**Problem to solve**
Put every nonblank line of the rows below into a JSON list of strings, one string per line, and leave out the blank lines.

**Excerpted data**
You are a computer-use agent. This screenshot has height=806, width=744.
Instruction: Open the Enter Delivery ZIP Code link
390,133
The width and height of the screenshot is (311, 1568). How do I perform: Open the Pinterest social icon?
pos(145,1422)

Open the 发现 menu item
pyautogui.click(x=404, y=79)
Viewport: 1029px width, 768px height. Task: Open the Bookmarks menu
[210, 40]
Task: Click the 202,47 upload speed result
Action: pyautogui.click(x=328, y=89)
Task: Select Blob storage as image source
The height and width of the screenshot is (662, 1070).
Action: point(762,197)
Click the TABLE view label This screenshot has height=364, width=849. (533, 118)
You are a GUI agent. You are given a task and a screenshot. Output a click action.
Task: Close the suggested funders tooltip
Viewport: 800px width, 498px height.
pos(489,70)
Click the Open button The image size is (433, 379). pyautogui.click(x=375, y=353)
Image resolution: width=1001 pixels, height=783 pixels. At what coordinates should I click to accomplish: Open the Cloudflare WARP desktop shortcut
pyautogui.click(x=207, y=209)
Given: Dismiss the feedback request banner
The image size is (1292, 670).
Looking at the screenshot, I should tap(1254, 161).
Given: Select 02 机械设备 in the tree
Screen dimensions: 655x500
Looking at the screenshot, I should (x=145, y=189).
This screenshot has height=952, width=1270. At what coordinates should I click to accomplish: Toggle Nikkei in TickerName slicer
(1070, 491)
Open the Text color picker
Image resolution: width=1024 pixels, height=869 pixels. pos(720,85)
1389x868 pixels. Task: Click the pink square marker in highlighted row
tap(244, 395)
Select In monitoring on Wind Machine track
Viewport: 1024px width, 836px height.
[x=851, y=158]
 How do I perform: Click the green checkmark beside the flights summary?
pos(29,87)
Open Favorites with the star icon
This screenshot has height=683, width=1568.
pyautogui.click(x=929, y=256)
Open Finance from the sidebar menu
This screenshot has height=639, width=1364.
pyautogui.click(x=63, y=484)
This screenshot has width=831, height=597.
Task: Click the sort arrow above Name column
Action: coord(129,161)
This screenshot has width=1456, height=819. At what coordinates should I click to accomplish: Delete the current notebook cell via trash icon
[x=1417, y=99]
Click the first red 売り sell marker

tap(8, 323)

**Result**
[
  "You are a computer-use agent. This screenshot has height=806, width=744.",
  "Instruction: Open the Enter Delivery ZIP Code link",
  "390,133",
  "The width and height of the screenshot is (311, 1568). How do I perform: Open the Pinterest social icon?",
  "pos(145,1422)",
  "Open the 发现 menu item",
  "pyautogui.click(x=404, y=79)",
  "Viewport: 1029px width, 768px height. Task: Open the Bookmarks menu",
  "[210, 40]",
  "Task: Click the 202,47 upload speed result",
  "Action: pyautogui.click(x=328, y=89)",
  "Task: Select Blob storage as image source",
  "The height and width of the screenshot is (662, 1070).",
  "Action: point(762,197)",
  "Click the TABLE view label This screenshot has height=364, width=849. (533, 118)",
  "You are a GUI agent. You are given a task and a screenshot. Output a click action.",
  "Task: Close the suggested funders tooltip",
  "Viewport: 800px width, 498px height.",
  "pos(489,70)",
  "Click the Open button The image size is (433, 379). pyautogui.click(x=375, y=353)",
  "Image resolution: width=1001 pixels, height=783 pixels. At what coordinates should I click to accomplish: Open the Cloudflare WARP desktop shortcut",
  "pyautogui.click(x=207, y=209)",
  "Given: Dismiss the feedback request banner",
  "The image size is (1292, 670).",
  "Looking at the screenshot, I should tap(1254, 161).",
  "Given: Select 02 机械设备 in the tree",
  "Screen dimensions: 655x500",
  "Looking at the screenshot, I should (x=145, y=189).",
  "This screenshot has height=952, width=1270. At what coordinates should I click to accomplish: Toggle Nikkei in TickerName slicer",
  "(1070, 491)",
  "Open the Text color picker",
  "Image resolution: width=1024 pixels, height=869 pixels. pos(720,85)",
  "1389x868 pixels. Task: Click the pink square marker in highlighted row",
  "tap(244, 395)",
  "Select In monitoring on Wind Machine track",
  "Viewport: 1024px width, 836px height.",
  "[x=851, y=158]",
  " How do I perform: Click the green checkmark beside the flights summary?",
  "pos(29,87)",
  "Open Favorites with the star icon",
  "This screenshot has height=683, width=1568.",
  "pyautogui.click(x=929, y=256)",
  "Open Finance from the sidebar menu",
  "This screenshot has height=639, width=1364.",
  "pyautogui.click(x=63, y=484)",
  "This screenshot has width=831, height=597.",
  "Task: Click the sort arrow above Name column",
  "Action: coord(129,161)",
  "This screenshot has width=1456, height=819. At what coordinates should I click to accomplish: Delete the current notebook cell via trash icon",
  "[x=1417, y=99]",
  "Click the first red 売り sell marker",
  "tap(8, 323)"
]